Volkswagen's revised outlook now calls for operating return on sales in the range of 6.5% to 7%, down from a previous forecast of 7% to 7.5%.

European-listed shares of Volkswagen ticked down roughly 1%.

— Brian Evans

LegalZoom.com drops after revenue guidance cut, CEO departure

Shares of LegalZoom.com fell more than 23% after the company cut its full-year revenue guidance.
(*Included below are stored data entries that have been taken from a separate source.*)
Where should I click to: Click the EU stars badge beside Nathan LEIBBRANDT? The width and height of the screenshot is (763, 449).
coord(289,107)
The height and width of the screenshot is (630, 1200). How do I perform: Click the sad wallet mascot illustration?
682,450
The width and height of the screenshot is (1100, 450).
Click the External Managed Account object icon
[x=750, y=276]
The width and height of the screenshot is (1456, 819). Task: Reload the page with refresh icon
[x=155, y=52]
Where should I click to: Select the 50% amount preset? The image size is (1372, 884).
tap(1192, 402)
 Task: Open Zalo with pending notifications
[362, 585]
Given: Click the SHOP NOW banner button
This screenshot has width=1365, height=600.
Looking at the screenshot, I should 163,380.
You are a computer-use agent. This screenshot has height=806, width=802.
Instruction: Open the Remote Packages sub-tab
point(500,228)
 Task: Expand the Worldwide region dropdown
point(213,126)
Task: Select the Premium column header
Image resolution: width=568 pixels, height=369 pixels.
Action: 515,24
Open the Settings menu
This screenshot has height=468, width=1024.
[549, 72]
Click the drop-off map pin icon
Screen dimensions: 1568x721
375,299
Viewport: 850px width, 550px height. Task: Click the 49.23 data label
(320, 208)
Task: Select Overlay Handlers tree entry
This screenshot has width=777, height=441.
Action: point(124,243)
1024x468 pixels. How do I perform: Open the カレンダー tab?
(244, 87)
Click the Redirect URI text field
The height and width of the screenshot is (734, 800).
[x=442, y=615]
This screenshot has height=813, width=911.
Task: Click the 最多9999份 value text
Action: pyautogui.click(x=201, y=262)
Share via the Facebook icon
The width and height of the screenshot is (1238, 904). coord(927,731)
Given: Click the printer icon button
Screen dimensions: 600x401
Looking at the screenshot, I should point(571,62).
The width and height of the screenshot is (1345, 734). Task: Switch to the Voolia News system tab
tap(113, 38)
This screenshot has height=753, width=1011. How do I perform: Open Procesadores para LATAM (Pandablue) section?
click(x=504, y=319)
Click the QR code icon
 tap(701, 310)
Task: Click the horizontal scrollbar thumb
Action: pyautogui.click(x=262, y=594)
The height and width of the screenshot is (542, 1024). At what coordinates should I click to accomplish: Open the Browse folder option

It now sees revenue coming in a range between $675 million and $685 million. The company had issued guidance of $700 million to $720 million. LegalZoom.com also announced CEO Dan Wernikoff resigned from his post, effective immediately.

— Fred Imbert

Tesla notches 10 consecutive winning days

The electric vehicle maker posted a 3.7% gain on Tuesday, marking a 10th straight positive session for Tesla.

Since its last down day on June 24, the stock has advanced roughly 43%. In the past month, the stock is up nearly 48%.

Even with the sharp run higher, shares are up a modest 5.6% in 2024, and they are still off more than 4% in the past year.

This latest climb for Tesla was aided by the car manufacturer's second-quarter production and deliveries report, posted just last week. Deliveries for the period came in at 443,956, compared to the 439,000 anticipated by analysts, per StreetAccount.

Darla Mercado, Jason Gewirtz

Stock futures open little changed

Stock futures were little changed in overnight trading Tuesday. Futures connected to the Dow Jones Industrial Average edged down 10 points. S&P 500 futures and Nasdaq-100 futures hovered near the flatline.